LOS ANGELES (Reuters) - The multi-billion-dollar videogame industry came under scrutiny on Wednesday after Hollywood canceled, postponed or played down a slew of movies and TV shows with violent content in the wake of last week's shooting at a Connecticut elementary school.
In Washington, Senator John Rockefeller called for a national study of the impact of violent videogames on children and a review of the rating system.
Although investigators in Newtown, Connecticut, have given no motive for Friday's shooting rampage, some U.S. media have reported that the 20-year-old gunman played popular videogame "Call of Duty" - in which players conduct simulated warfare missions - in the basement of his home.
The gunman, Adam Lanza, killed himself at the scene after gunning down 20 young children, six school employees and his mother.
Rockefeller said he had long been concerned about the impact of violent games and videos on children.
"Major corporations, including the video game industry, make billions on marketing and selling violent content to children. They have a responsibility to protect our children," Rockefeller said in a statement.
The Entertainment Software Association, which represents the $78 billion U.S. videogame industry, on Wednesday offered its "heartfelt prayers and condolences" to the Newtown families.
But it said in a statement that "the search for meaningful solutions must consider the broad range of actual factors that may have contributed to this tragedy.
"Any such study needs to include the years of extensive research that has shown no connection between entertainment and real-life violence," the association said.
NEW 'CALL OF DUTY,' 'HALO' GAMES RAKE IN BILLIONS
Activision Blizzard's latest title in its "Call of Duty" franchise - "Call of Duty: Black Ops II" - hit $1 billion in sales two weeks after its launch last month.
Other popular videogames include Microsoft's "Halo 4," in which players kill evil aliens. The game racked up $220 million in global sales on its launch day in November.
Mike Hickey, an analyst at National Alliance Capital Markets, said backlashes against videogames were not rare, but he was unaware of an instance of games being pulled off store shelves in the past.
When the Columbine school shooting happened in 1999, there was a similar outcry because the two perpetrators were students who played the shooter game "Doom," Hickey told Reuters.
Executives at Hollywood movie studios and TV networks have mostly laid low this week as Americans seek answers to the Newtown slaughter, and discuss how to prevent similar gun violence.
However, content seen as sensitive has been pulled from the airwaves, including an episode of the SyFy TV series "Haven" that contained violent scenes in a high school setting, and the premiere next week of a TLC show called "Best Funeral Ever."
Discovery Channel canceled a third season of its reality series "American Guns" about a family of gun makers.
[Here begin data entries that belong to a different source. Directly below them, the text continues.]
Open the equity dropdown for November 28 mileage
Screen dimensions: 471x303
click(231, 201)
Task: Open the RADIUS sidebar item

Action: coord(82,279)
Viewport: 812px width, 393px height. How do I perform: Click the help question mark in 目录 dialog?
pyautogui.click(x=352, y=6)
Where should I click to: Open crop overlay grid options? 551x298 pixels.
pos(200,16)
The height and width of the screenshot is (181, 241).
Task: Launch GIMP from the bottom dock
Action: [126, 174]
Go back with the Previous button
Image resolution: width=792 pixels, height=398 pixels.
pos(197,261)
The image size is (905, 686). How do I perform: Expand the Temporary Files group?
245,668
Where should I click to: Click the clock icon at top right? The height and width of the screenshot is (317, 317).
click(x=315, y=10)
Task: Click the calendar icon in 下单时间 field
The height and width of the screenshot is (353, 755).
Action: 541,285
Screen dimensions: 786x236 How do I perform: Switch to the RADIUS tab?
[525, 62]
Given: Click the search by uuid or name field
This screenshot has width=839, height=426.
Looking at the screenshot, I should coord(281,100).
Some radio stations stopped playing pop star Ke$ha's bubbly new single "Die Young" to avoid any potential offense.
Glitzy red carpet premieres for violent upcoming new movies "Jack Reacher," starring Tom Cruise, and "Django Unchained" starring Jamie Foxx, were canceled out of respect for the Newtown victims, but both movies will open in theaters as planned in the next seven days.
INSENSITIVE TODAY, OK TOMORROW?
The Parents TV Council praised the response of the entertainment industry this week, but said it shouldn't be confined to the immediate aftermath of such tragedies.
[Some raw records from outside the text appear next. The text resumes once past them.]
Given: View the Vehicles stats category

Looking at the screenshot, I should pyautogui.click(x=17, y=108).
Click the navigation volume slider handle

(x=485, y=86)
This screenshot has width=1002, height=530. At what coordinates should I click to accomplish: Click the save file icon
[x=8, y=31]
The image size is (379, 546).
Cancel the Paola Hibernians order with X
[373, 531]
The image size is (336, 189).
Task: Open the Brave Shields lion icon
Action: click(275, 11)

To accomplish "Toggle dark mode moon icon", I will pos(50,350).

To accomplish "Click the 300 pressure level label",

"If a television network changes its programming because of content that could be insensitive today, why would that same content be appropriate at a later time?," council president Tim Winter said in a statement.
"If producers and performers rightly question whether their industry is complicit in creating a violent media culture that feeds real-life tragedies, why would there be a later time to produce and distribute more of it?," Winter added.
Most major Hollywood stars have remained silent about the potential influence of violent movies on U.S. society. But "Django Unchained" star Foxx was quoted as saying the movie industry should not shirk its responsibility.
"We cannot turn our back and say that violence in films or anything that we do doesn't have a sort of influence," Foxx was quoted as saying while promoting the film in New York.
Director Quentin Tarantino called the Newtown shootings "a horrible tragedy," but in an interview with CNN on Monday he declined to link screen violence with real life events.
"This has gone back all the way down to Shakespeare's days ... when there's violence in the street, the cry becomes 'blame the playmaker.' And you know, I actually think that's a very facile argument to pin on something that's a real life tragedy," Tarantino said.